Redis round-trips on the hot path (R18 hardening)

Upstash Free has ~15ms RTT from us-east-1. Sequential awaited Redis calls compound directly in user-visible latency. R18 collapsed several hot-path patterns:

  • Budget recordSpend (PR #203): 6 sequential round-trips (incrbyfloat+expire pairs for per-key, daily, monthly aggregates) → single pipeline. Saves ~75ms per completion.
  • Community-tier 5-call sequence (PR #212): incr+expire+get+incr+expire collapsed into one pipeline. Saves ~75ms per community-plan request.
  • Agent reputation cold-start (PR #214): Two independent Redis GETs serialized on cache miss → Promise.all. Saves ~15-30ms on ~50% of rate-limit middleware invocations (cross-task cold cache).
  • Agent rate increment (PR #214): incr+expire serialized → pipelined; idempotent expire dropped the conditional branch.

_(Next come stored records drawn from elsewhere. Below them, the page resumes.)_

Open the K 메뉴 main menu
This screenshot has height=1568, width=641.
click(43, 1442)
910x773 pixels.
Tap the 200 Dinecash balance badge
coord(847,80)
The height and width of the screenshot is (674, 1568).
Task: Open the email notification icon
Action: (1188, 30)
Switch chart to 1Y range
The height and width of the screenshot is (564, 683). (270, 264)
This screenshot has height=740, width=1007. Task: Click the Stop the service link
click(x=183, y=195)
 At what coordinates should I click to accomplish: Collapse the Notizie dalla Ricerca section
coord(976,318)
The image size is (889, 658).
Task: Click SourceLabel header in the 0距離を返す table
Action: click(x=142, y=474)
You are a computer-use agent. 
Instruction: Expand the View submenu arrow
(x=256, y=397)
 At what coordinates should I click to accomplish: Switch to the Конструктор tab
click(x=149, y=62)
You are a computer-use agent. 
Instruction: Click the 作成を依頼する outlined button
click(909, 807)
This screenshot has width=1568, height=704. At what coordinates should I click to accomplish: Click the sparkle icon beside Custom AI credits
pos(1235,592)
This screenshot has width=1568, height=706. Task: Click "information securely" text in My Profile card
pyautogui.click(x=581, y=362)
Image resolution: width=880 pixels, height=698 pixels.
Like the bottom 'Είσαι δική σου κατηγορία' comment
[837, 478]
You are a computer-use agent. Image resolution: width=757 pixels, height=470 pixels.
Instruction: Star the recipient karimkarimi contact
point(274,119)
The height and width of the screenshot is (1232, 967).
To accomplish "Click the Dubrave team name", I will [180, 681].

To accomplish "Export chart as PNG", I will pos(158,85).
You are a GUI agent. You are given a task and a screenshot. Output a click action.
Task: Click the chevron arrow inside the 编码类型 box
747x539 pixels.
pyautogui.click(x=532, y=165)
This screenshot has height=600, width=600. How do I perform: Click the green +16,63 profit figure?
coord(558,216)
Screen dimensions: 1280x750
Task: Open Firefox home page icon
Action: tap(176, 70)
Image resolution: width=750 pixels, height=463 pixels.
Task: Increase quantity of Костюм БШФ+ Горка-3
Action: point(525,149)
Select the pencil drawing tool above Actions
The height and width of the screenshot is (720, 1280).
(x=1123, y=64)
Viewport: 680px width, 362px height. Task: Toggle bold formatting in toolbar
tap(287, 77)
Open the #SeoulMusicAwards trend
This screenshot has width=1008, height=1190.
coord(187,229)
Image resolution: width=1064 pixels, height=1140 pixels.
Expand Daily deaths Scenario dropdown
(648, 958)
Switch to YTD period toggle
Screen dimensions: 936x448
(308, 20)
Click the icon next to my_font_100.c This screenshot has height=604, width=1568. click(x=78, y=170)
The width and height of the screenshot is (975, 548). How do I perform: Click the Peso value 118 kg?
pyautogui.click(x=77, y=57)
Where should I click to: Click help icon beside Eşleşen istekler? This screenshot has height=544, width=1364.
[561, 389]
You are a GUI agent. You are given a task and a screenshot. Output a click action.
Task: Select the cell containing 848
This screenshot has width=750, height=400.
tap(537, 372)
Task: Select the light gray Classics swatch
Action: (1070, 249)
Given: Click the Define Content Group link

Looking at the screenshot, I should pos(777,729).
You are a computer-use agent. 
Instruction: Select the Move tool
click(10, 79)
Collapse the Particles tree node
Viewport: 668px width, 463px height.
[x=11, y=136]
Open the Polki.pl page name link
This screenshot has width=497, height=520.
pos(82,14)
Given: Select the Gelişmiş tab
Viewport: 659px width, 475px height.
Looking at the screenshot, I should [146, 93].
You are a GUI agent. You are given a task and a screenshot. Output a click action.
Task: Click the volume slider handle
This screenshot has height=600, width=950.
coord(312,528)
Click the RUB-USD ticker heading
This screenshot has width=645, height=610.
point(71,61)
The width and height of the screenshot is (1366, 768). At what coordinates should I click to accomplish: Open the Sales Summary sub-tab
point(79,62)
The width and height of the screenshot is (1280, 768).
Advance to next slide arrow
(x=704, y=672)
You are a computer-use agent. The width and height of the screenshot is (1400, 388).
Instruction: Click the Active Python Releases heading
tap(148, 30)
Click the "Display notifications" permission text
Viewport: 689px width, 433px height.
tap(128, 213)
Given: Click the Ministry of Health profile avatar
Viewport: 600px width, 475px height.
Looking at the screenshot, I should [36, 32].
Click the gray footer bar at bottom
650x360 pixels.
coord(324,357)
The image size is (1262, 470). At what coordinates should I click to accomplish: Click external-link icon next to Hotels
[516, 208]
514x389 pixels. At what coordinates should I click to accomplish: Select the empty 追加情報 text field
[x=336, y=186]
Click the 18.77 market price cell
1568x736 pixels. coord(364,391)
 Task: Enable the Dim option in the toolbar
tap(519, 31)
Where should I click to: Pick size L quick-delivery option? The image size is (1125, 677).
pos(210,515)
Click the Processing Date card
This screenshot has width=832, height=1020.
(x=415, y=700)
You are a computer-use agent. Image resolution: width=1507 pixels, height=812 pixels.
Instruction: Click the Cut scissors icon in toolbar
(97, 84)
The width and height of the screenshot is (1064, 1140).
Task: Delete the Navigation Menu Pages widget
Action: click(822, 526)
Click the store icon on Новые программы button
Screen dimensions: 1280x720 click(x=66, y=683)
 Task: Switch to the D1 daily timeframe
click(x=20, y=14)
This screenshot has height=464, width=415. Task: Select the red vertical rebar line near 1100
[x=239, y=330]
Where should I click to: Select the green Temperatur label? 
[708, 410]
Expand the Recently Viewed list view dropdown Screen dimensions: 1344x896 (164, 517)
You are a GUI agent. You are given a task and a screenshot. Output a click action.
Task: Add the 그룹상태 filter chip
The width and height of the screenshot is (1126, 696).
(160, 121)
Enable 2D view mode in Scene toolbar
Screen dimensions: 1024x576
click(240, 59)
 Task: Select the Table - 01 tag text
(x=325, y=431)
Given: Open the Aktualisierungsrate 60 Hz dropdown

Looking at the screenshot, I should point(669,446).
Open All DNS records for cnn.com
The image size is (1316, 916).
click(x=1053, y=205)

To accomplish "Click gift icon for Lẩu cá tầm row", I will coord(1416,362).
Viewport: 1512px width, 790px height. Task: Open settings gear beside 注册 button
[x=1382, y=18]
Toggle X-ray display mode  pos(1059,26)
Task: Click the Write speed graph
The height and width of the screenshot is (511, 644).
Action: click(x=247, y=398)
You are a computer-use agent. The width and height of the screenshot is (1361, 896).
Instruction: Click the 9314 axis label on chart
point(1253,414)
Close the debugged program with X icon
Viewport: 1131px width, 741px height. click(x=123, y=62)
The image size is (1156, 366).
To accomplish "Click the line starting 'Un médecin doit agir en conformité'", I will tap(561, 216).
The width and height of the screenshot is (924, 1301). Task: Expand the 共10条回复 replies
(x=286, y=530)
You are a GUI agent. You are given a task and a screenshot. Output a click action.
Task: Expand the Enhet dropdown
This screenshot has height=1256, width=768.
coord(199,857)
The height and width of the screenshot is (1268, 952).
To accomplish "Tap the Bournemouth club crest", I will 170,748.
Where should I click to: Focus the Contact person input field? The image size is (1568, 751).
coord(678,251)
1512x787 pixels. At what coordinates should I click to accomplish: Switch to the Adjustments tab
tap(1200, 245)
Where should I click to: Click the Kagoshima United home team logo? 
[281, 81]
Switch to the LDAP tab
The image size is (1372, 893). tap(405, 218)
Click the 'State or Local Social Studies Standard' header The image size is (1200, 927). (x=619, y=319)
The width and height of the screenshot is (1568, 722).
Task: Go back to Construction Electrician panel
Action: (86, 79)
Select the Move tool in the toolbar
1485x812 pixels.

The class-of-bug pattern: each was an awaited Redis call immediately followed by another awaited Redis call where X and Y had no data dependency. Reviewer rule going forward: every awaited Redis call immediately followed by another should be questioned for pipelining.

Semantic cache: O(partition) instead of O(total)

Semantic cache lookup was O(N) over all entries — every request paid for cosine similarity against every cached prompt, regardless of tenant. PR #213 partitioned the in-memory cache by (tenantId, model) so lookups scan only the relevant bucket. On a multi-tenant warm cache (10K entries, 1536-dim embeddings), this is the difference between ~15M float multiplications per request and ~150K. Persistence layer (pgvector) shape unchanged — only in-memory layout partitioned.

LRU eviction also went from O(N) to O(1) (PR #215) by leveraging Map's insertion-order iteration: delete + set on access moves the entry to the tail; eviction takes from the head. Same pattern landed as a reusable utility at src/utils/lru-map.ts.

The request was cost-predicted, routed through Thompson Sampling, circuit-breaker checked, quality-scored, and efficiency-calculated — all in under 2ms of added latency.